Effects of zirconia micron coating on the proliferation and differentiation of osteoblasts
10.3760/cma.j.issn.1002-0098.2018.05.010
- VernacularTitle: 氧化锆微米涂层对成骨细胞增殖和分化的影响
- Author:
Yanfen WANG
1
;
Guangliang NIU
1
;
Jianmin HAN
2
Author Information
1. Department of Stomatology, Hospital of Integrated Traditional Chinese and Western Medicine, Beijing University of Chinese Medicine, Beijing 100039, China
2. Dental Material Research Center, Dental Medical Devices Testing Centre, Peking University School and Hospital of Stomatology & National Clinical Research Center for Oral Diseases & National Engineering Laboratory for Digital and Material Technology of Stomatology & Beijing Key Laboratory of Digital Stomatology, Beijing 100081, China
- Publication Type:Journal Article
- Keywords:
Dental implants;
Osteoblasts;
Osseointegration;
Zirconia
- From:
Chinese Journal of Stomatology
2018;53(5):339-343
- CountryChina
- Language:Chinese
-
Abstract:
Objective:To investigate the effects of zirconia micro coating on the proliferation and differentiation of osteoblasts on the surface of zirconia ceramic, and to provide a strategy for zirconia implant surface treatment.
Methods:Forty tablets of zirconia ceramic, with the diameter of 15 mm and the thickness of 1.5 mm, were prepared. Then, twenty tablets polished by water sandpaper were taken as the control group, and 20 pieces of the zirconia coating after sintering micron were taken as the experimental group. The micromorphology of the surface of the two groups were observed by scanning electron microscope. The cell morphology after inoculation with MC3T3-E1 of osteoblasts on the surface of the material was investigated for 1, 3, and 5 days by scanning electron microscope. The cell proliferation was detected at 1 and 3 days by methyl thiazolyl tetrazolium. The cell differentiation ability was detected at 3 and 7 days by real-time quantitative PCR. Statistical analysis was conducted by independent sample t test.

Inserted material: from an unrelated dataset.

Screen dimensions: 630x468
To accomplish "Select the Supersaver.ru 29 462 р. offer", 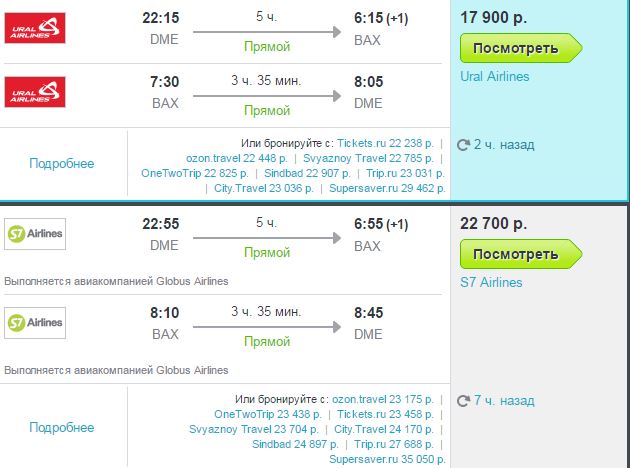I will pos(387,188).
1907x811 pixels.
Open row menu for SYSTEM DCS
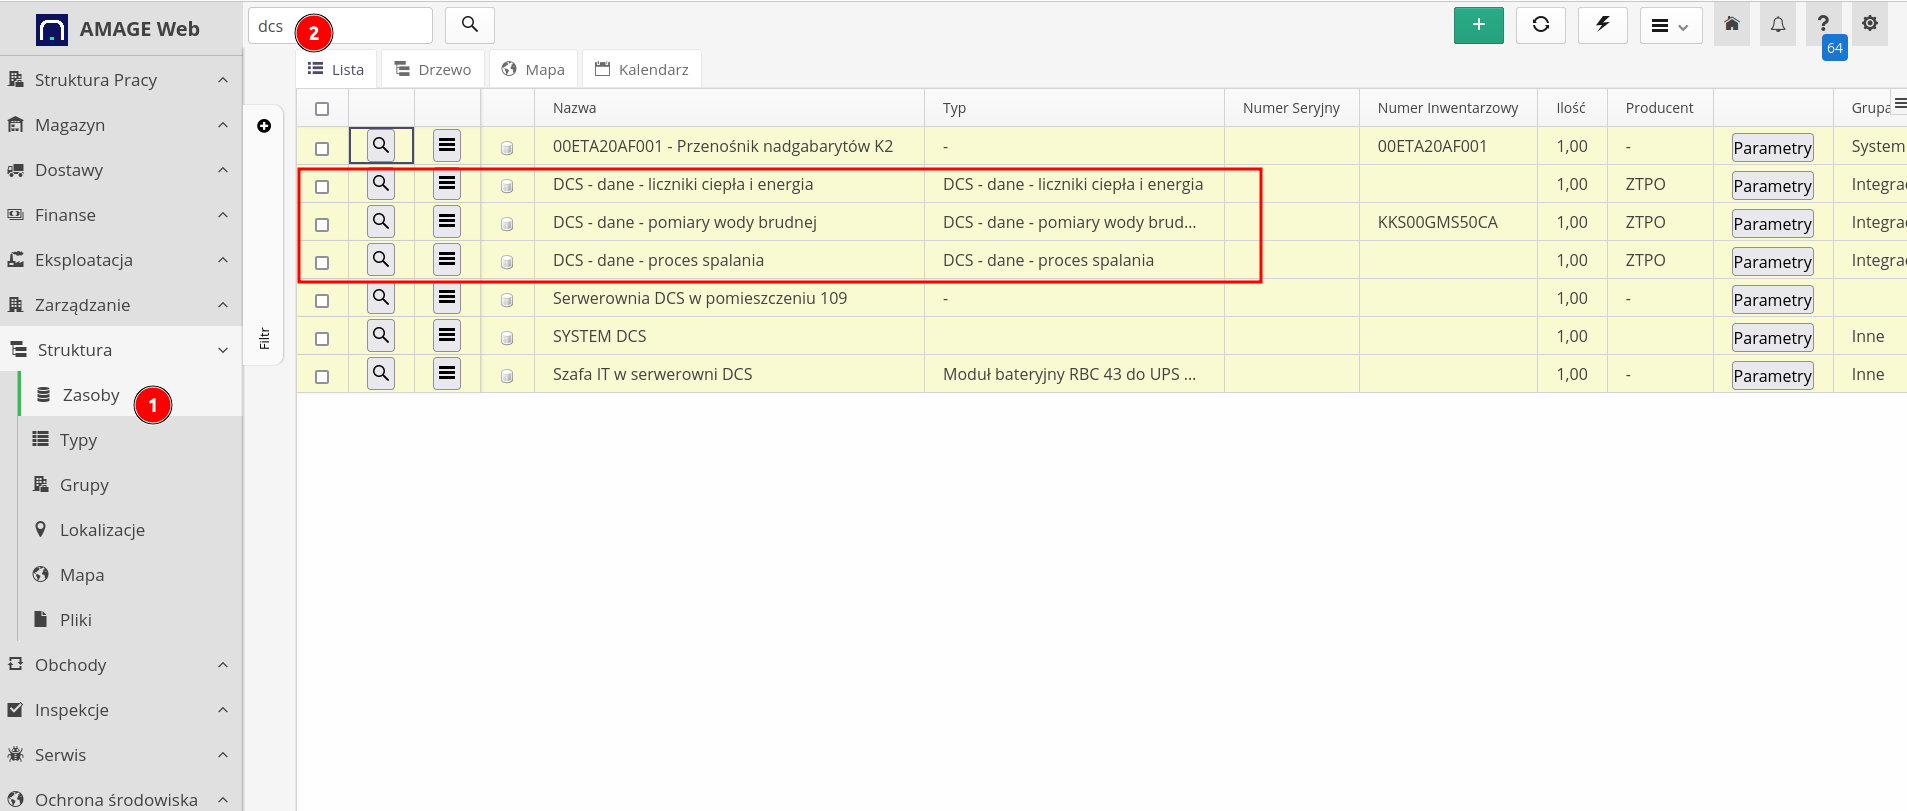[447, 336]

Results:After coating with zirconia micron particles, pores with the diameter of 1-20 μm could be observed on the surface of the test group of tiles through high temperature sintering. The growth of osteoblasts on the surface of the ceramic chip in the test group and control group exhibited the similar cell morphology. As they were cultured for 1 day, the experimental group exhibited a similar quality of cells as those in the test group (P>0.05). After 3 days' incubation, comparing with the cell quality of the test group (1.067 ± 0.077) (P<0.05), the quality of osteoblasts on the surface of zirconia ceramics coating increased to 1.763±0.165, and the expression of mRNA in alkaline phosphatase (ALP), osteopotin (OPN) and osteocalcin (OCN) also increased with the amount of 1.63±0.28, 1.99±0.41 and 1.60±0.30, respectively, compared with the test group (1.00± 0.00) (P<0.05). Seven days later, the expression of mRNA in Runt-related transcription factor-2 (RNUX2) (1.33±0.19), special AT-rich sequence binding protein-2 (SATB2) (1.64 ± 0.36), as well as alkaline phosphatase (ALP) (1.78±0.40), OPN (2.25±0.36), and OCN (1.88±0.21), showed a remarkably increase compared with the test group (1.00±0.00) (P<0.05).
Conclusions:Zirconia micro coating on the surface of zirconia ceramics promoted the proliferation and differentiation of osteoblasts adhered.